- [Document excerpt]
- - - - - - -

Perhaps it's a personal bias I have toward doing my own shifting, maybe it's a lack of faith in computers, but the element of car control that's taken away with the automatic gearbox is downright annoying when it comes to driving the IS-F hard. The paddle shifters work well enough, the transmission is surprisingly quick for an automatic when in sport mode, and it even rev-matches (sort of), but the big picture is still a feeling of being held back.
Other aspects of the car's arsenal are similarly hit-and-miss. The brakes are strong and confidence-inspiring, repeating their work readily in back-roads driving. The suspension balance, on the other hand, tends toward being a bit too soft for seriously quick transitional work, and overall chassis balance is viciously biased toward snap oversteer - be very careful completely disabling traction control, especially if it's wet out, though in the right hands it can still be balanced on the edge.

- - - - - - -

- [Entries on where items appear]
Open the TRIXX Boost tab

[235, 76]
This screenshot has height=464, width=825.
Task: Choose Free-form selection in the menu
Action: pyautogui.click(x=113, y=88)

- - - - - - -

- [Request 1] In the IS-F review excerpt, how are the car's brakes described?
- [Request 2] Resume the IS-F review excerpt from the point where it stops.
The entries are material separate from the IS-F review excerpt and have no connection to it.

- [Exercise answer 1] They are strong and confidence-inspiring, readily repeating their work in back-roads driving.

- [Exercise answer 2]
On the Road
During the daily bits, however, it's perfect. Docile, demure and even doddering - all adjectives that can happily be used to describe the IS-F as you one-hand the car around neighborhood bends, soaking up the bumps with the relatively compliant suspension on the way to work, spilling not a drop of coffee. Passengers will never notice the '-F'-ness of the car, so long as the driver keeps their right foot from getting itchy, and the IS-F melts into the background of simply driveable passenger vehicles. Oh, it'll leap to freeway speed and beyond after a brief lag when you bury the pedal, but otherwise it's perfectly passive.
All of that might sound like anathema to the enthusiast that wants to be seen in their hot sedan, but the Lexus is a supremely capable daily driver in a way that many more hardcore vehicles simply can't be. And perhaps that's Lexus' brand of performance - it performs best in the 99% of the situations it will actually be driven, giving up the last 10% of its performance for civility and comfort.
Fuel efficiency will leave a bit to be desired, though, if the IS-F is put to the commuter test. Rated at 16mpg city and 23mpg highway, my real-world average under a mix of moderate city and highway use with a few good floggings thrown in was just a tick under 13mpg - abysmal by modern standards, but right about what one would expect from a 400hp+ V8 sedan.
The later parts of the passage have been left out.